### What to produce:
With the string "computer" as the filter, copy each matching line from the records.

Start of Data records

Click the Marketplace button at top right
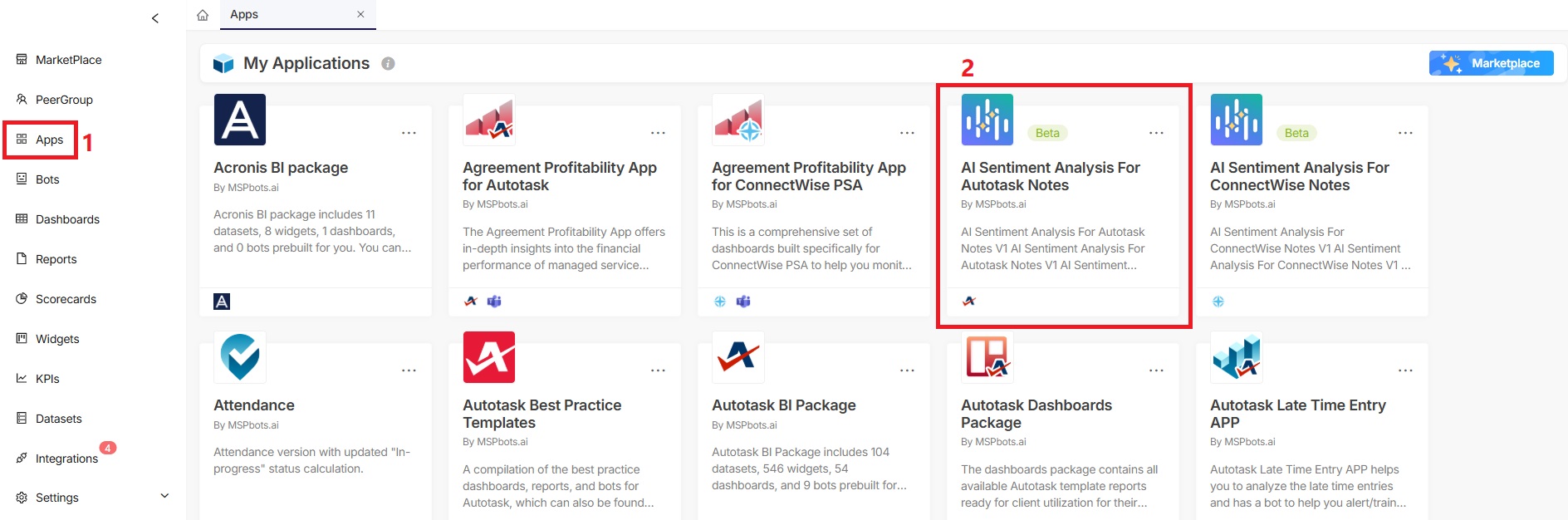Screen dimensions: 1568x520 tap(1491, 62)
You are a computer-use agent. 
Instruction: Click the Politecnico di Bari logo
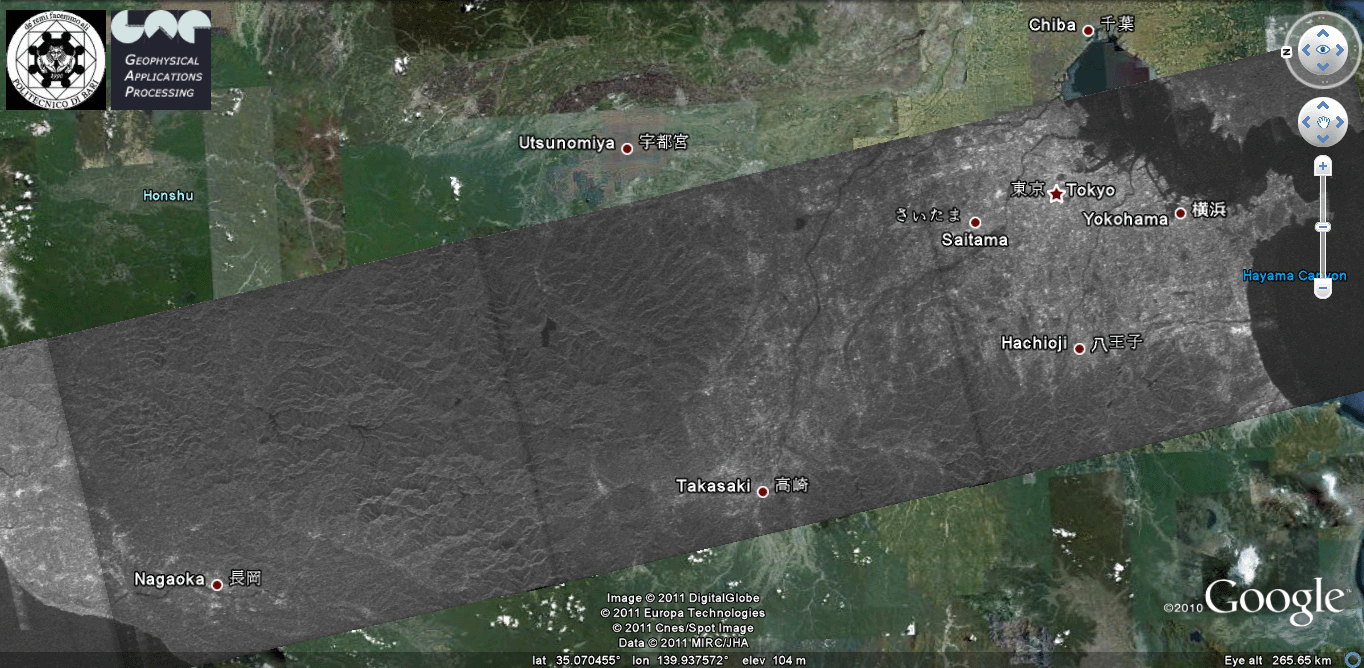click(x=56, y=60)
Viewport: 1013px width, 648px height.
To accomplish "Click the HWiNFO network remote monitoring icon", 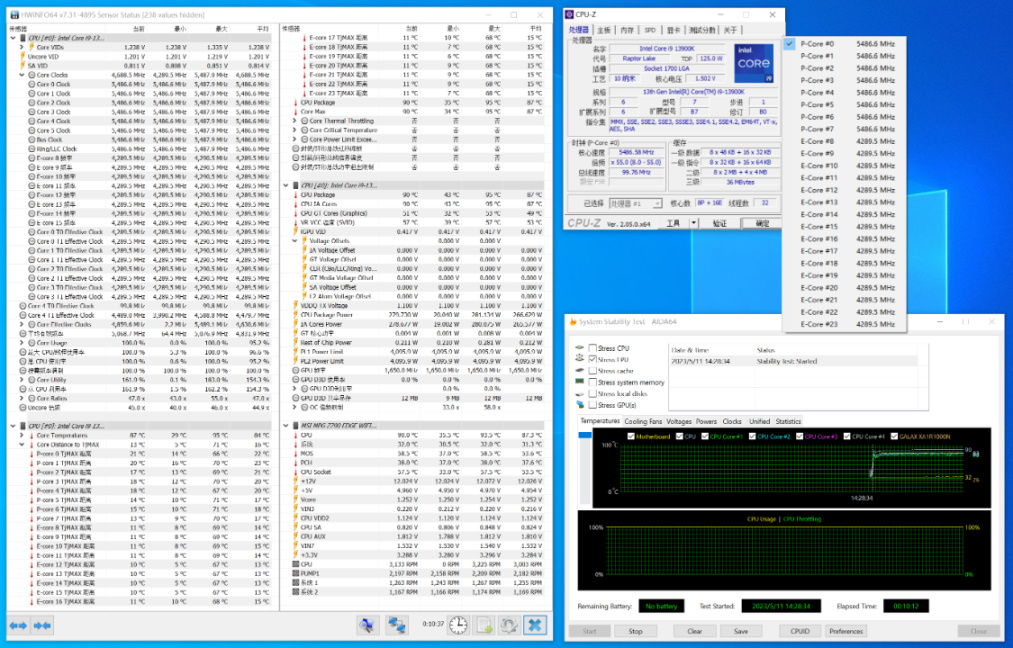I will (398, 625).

End of Data records
Start of Data records

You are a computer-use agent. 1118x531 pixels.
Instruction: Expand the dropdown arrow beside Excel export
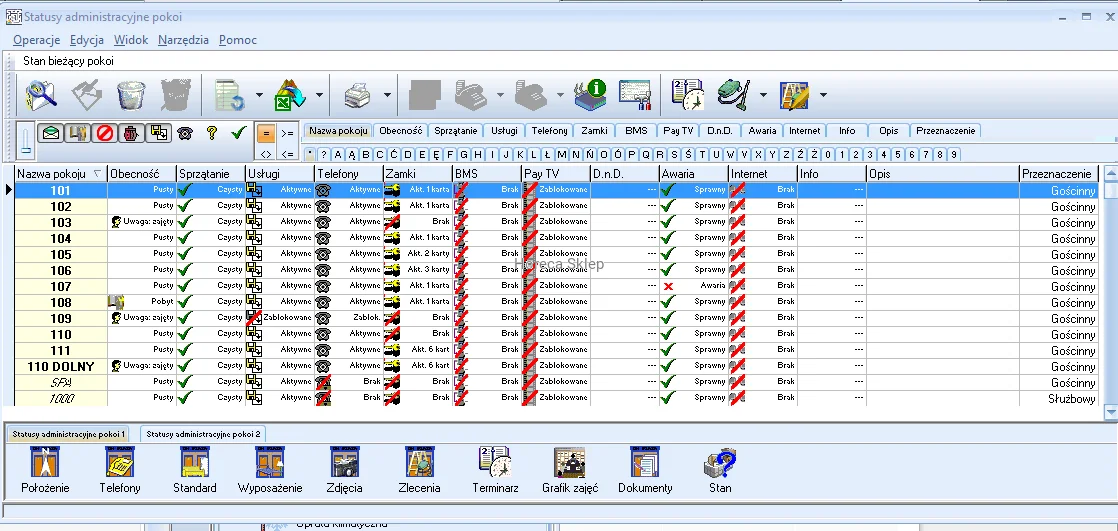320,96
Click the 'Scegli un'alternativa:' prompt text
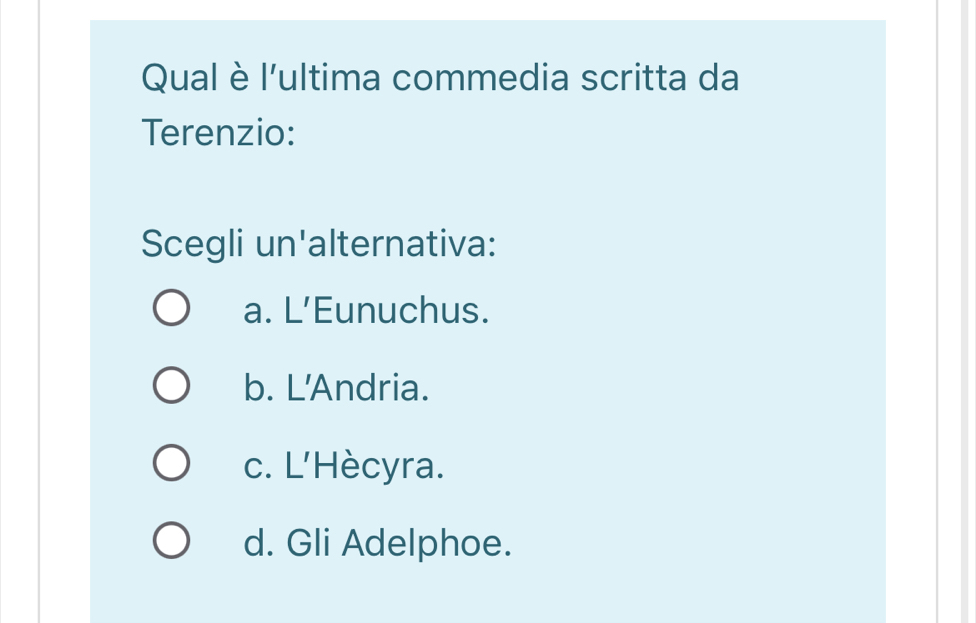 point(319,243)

End of Data records

### Result of this exercise:
You are a computer-use agent. 
You are a computer-use agent. 1118x531 pixels.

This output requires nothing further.